::: DATASET CONTENT :::
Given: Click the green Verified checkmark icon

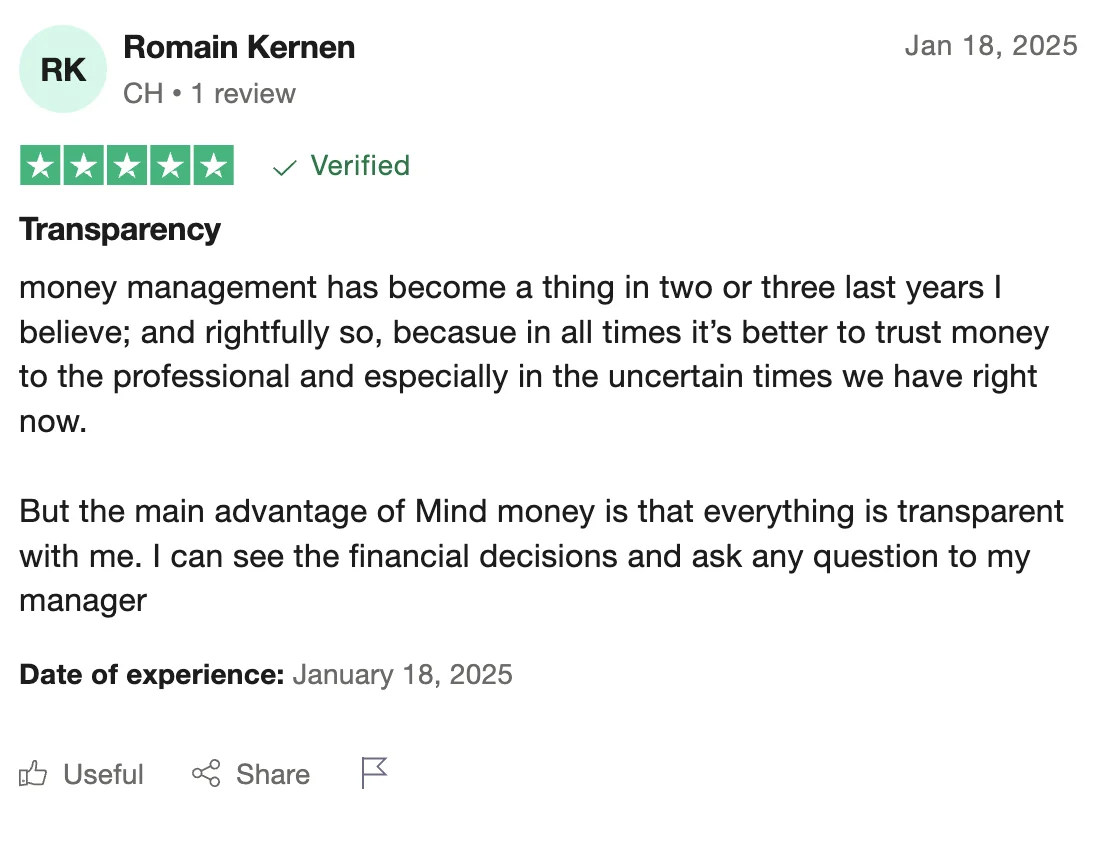Looking at the screenshot, I should click(285, 167).
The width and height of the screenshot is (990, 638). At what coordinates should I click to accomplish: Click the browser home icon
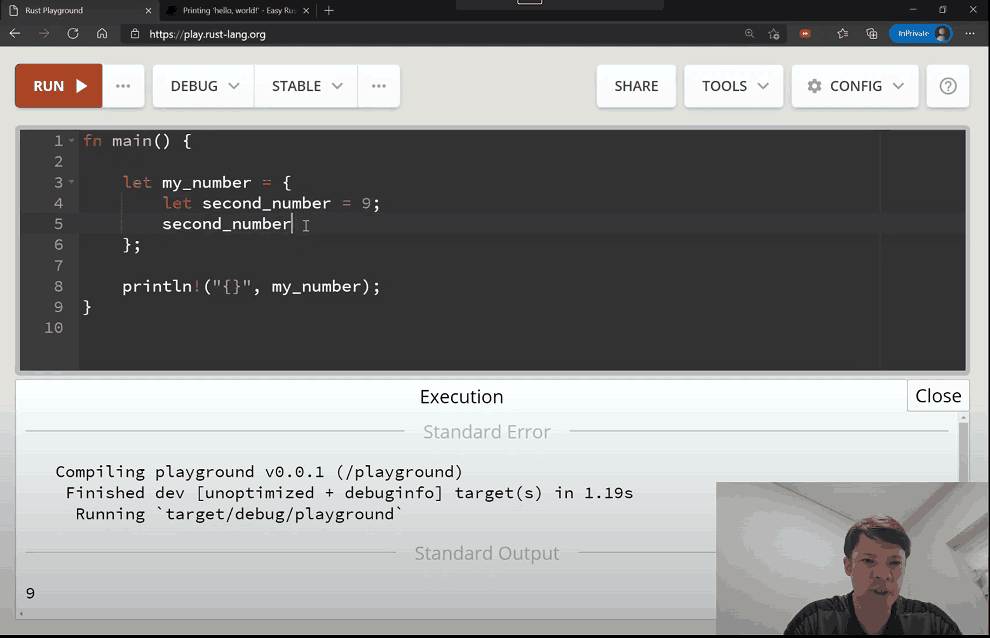tap(102, 33)
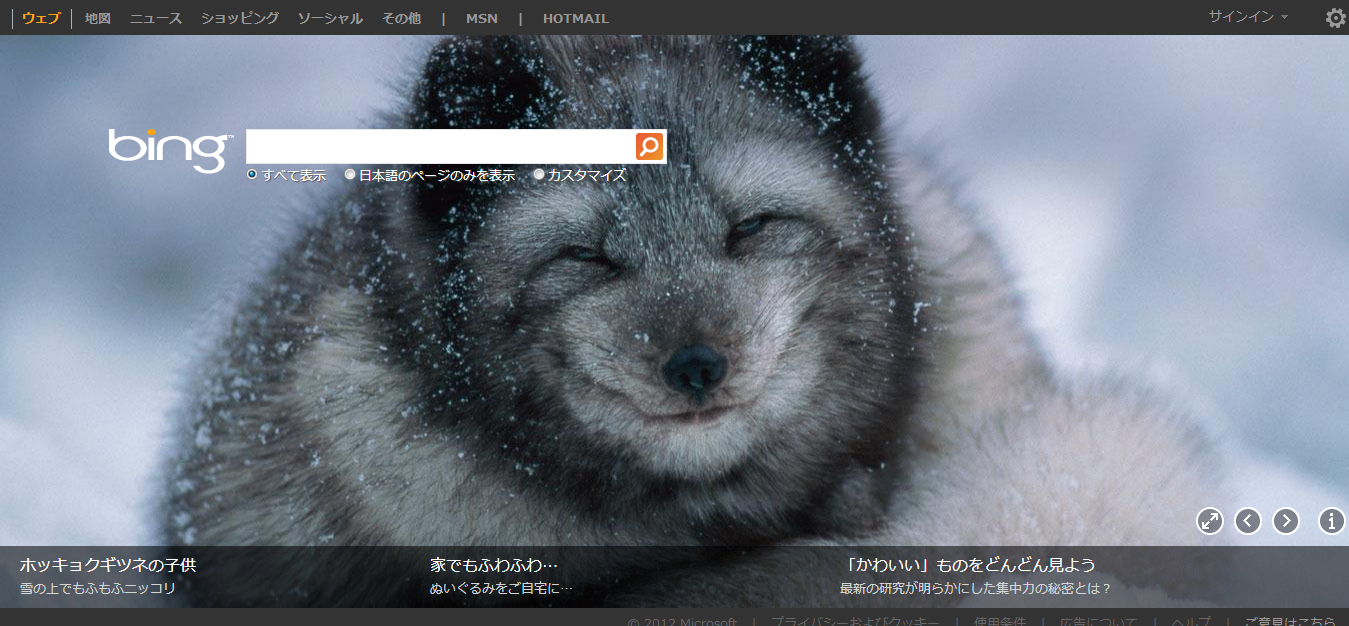
Task: Open the HOTMAIL link
Action: tap(575, 18)
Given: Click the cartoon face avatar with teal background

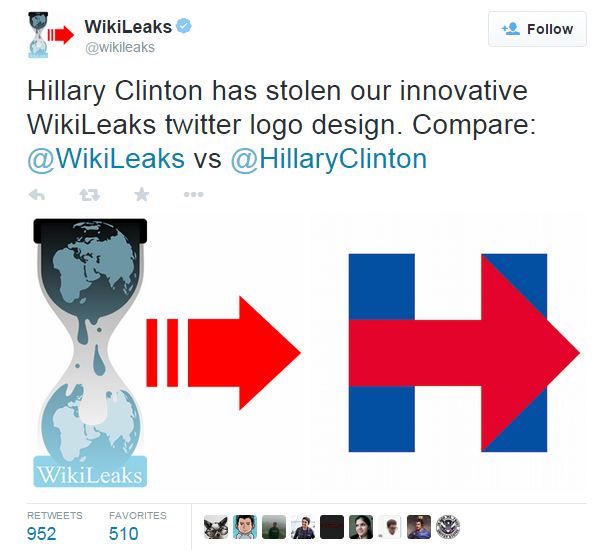Looking at the screenshot, I should click(x=245, y=527).
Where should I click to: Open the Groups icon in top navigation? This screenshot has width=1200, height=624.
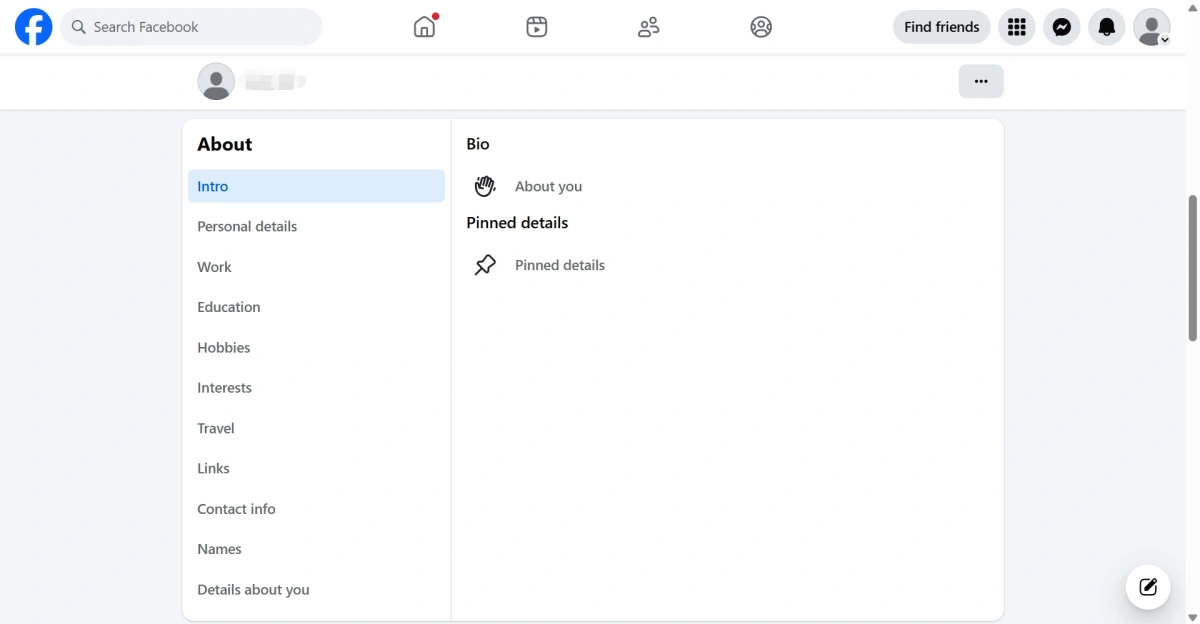coord(761,27)
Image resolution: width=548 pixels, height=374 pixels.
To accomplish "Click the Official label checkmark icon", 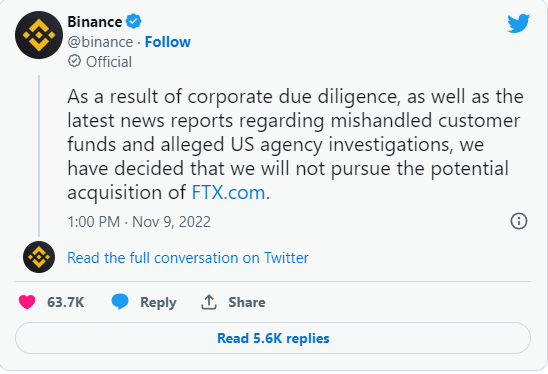I will pyautogui.click(x=74, y=61).
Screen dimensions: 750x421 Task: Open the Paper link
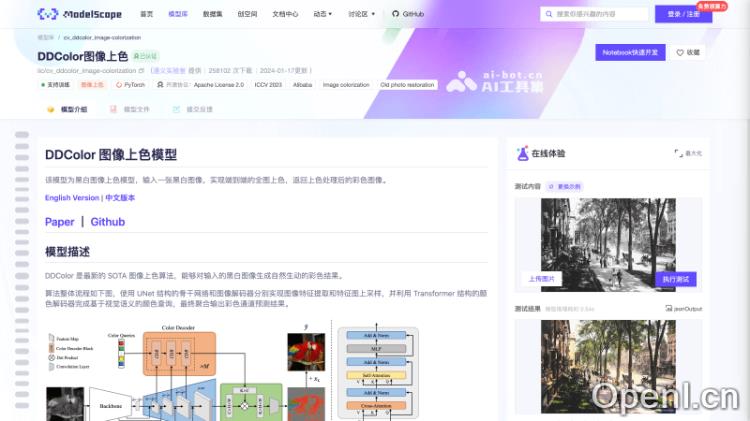click(60, 222)
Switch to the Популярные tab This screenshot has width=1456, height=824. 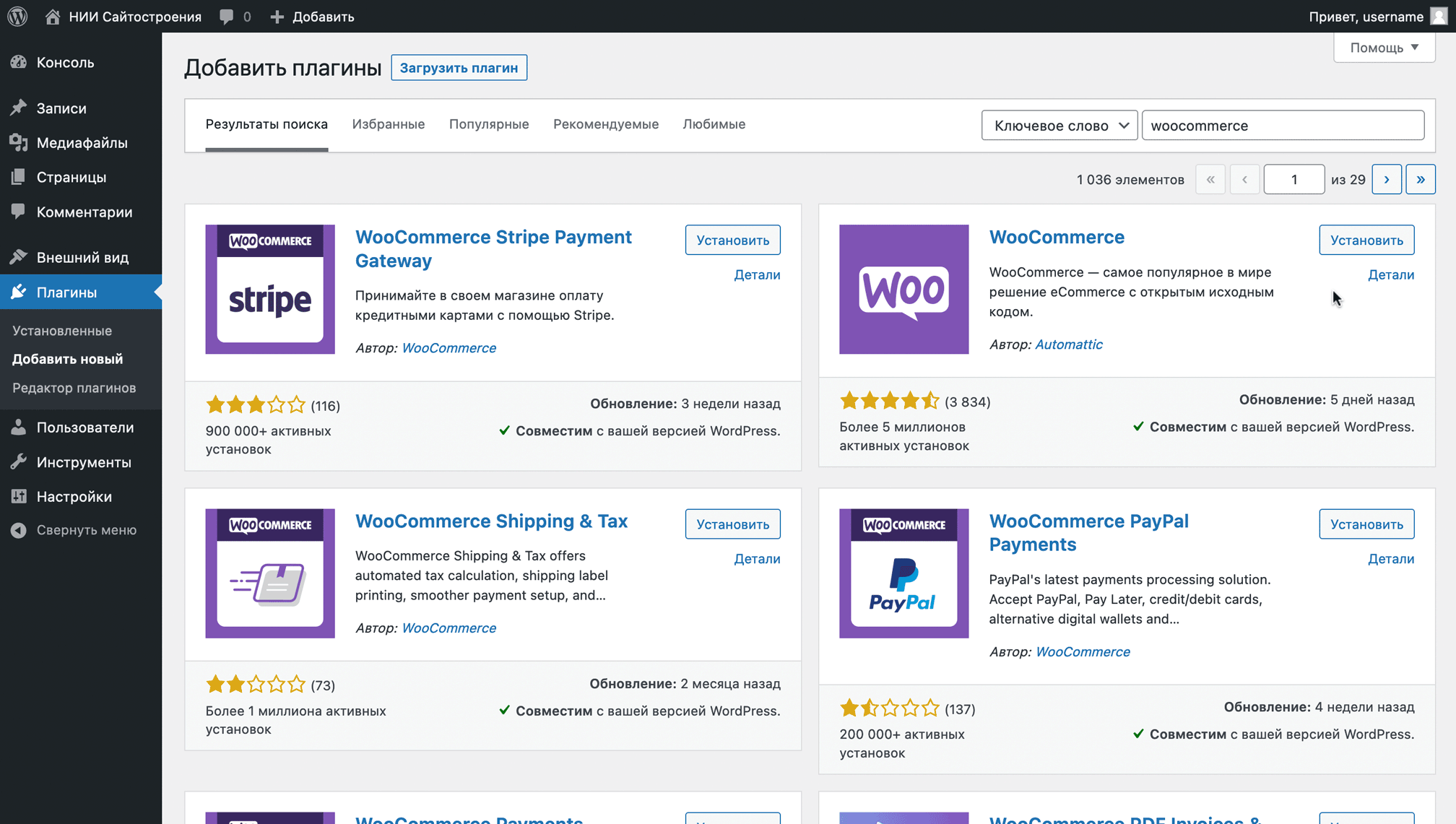[x=489, y=124]
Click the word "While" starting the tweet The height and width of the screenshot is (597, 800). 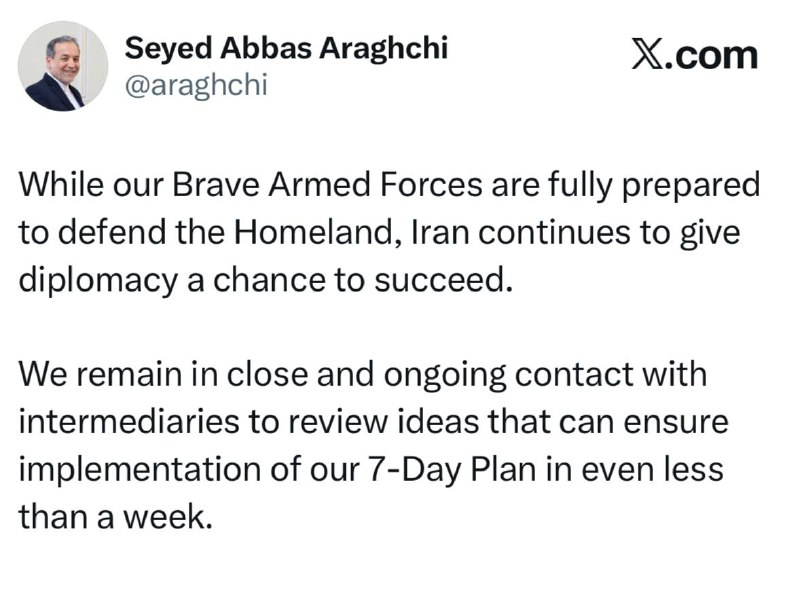[61, 185]
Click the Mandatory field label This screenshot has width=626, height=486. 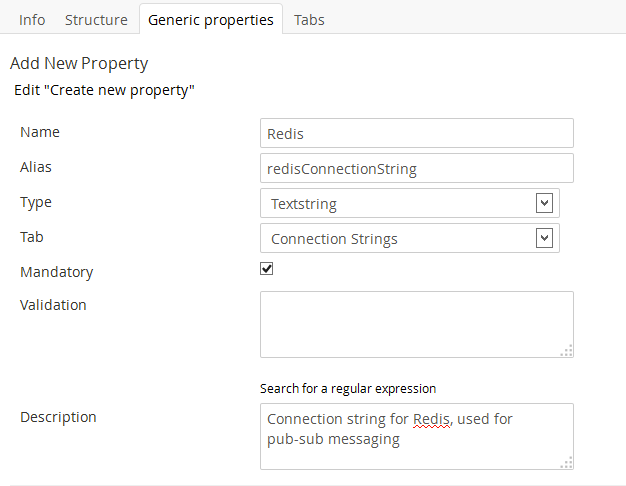pyautogui.click(x=56, y=271)
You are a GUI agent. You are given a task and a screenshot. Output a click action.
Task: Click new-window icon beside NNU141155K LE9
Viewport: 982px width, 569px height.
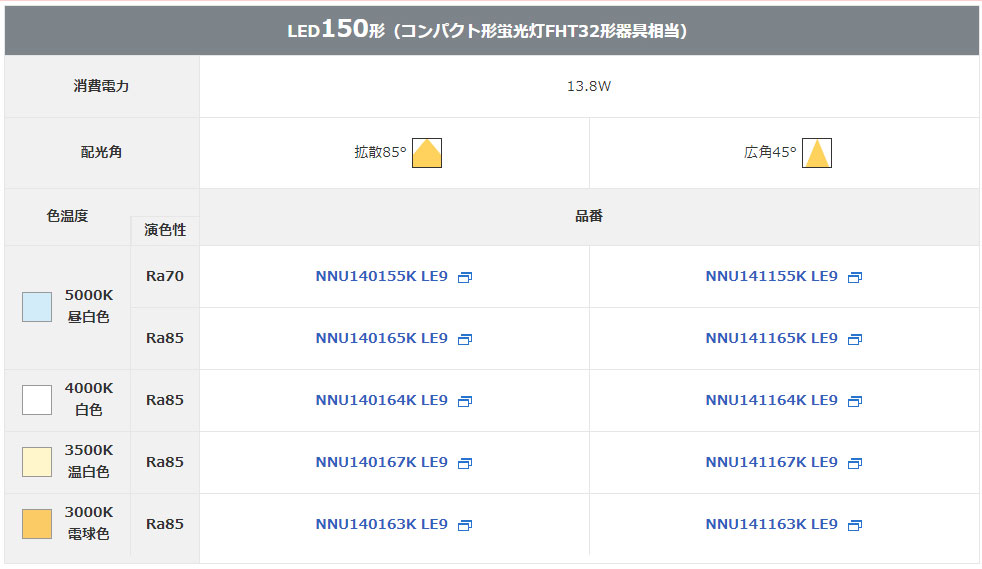[854, 278]
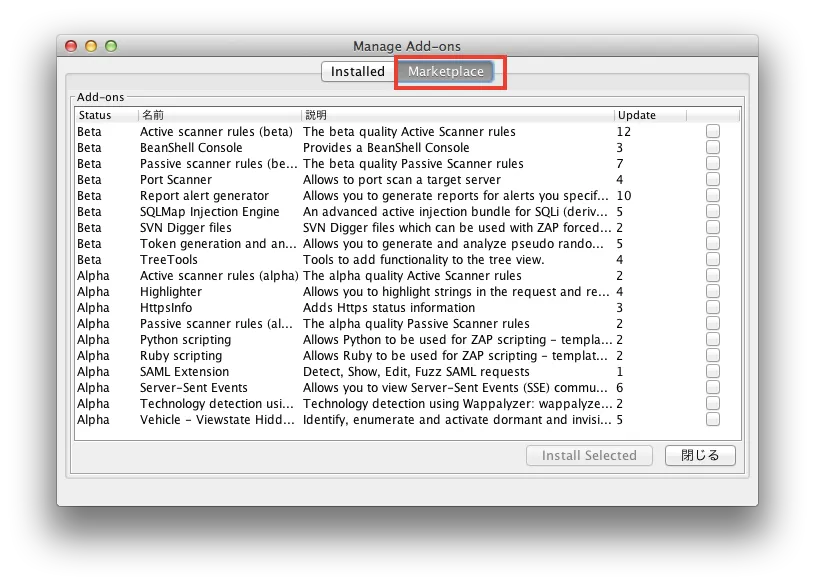Image resolution: width=815 pixels, height=585 pixels.
Task: Click the 説明 column header
Action: [x=316, y=115]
:::
## ABOUT THIS EXERCISE
Retype the lines exactly. Begin at the one that holds "Task: Click new-window", stop at the last line of the entries above, and drop the pictures.

## RESPONSE TO THE EXERCISE
Task: Click new-window icon beside NNU141155K LE9
Viewport: 982px width, 569px height.
[854, 278]
Image resolution: width=815 pixels, height=585 pixels.
Task: Click the 説明 column header
Action: [x=316, y=115]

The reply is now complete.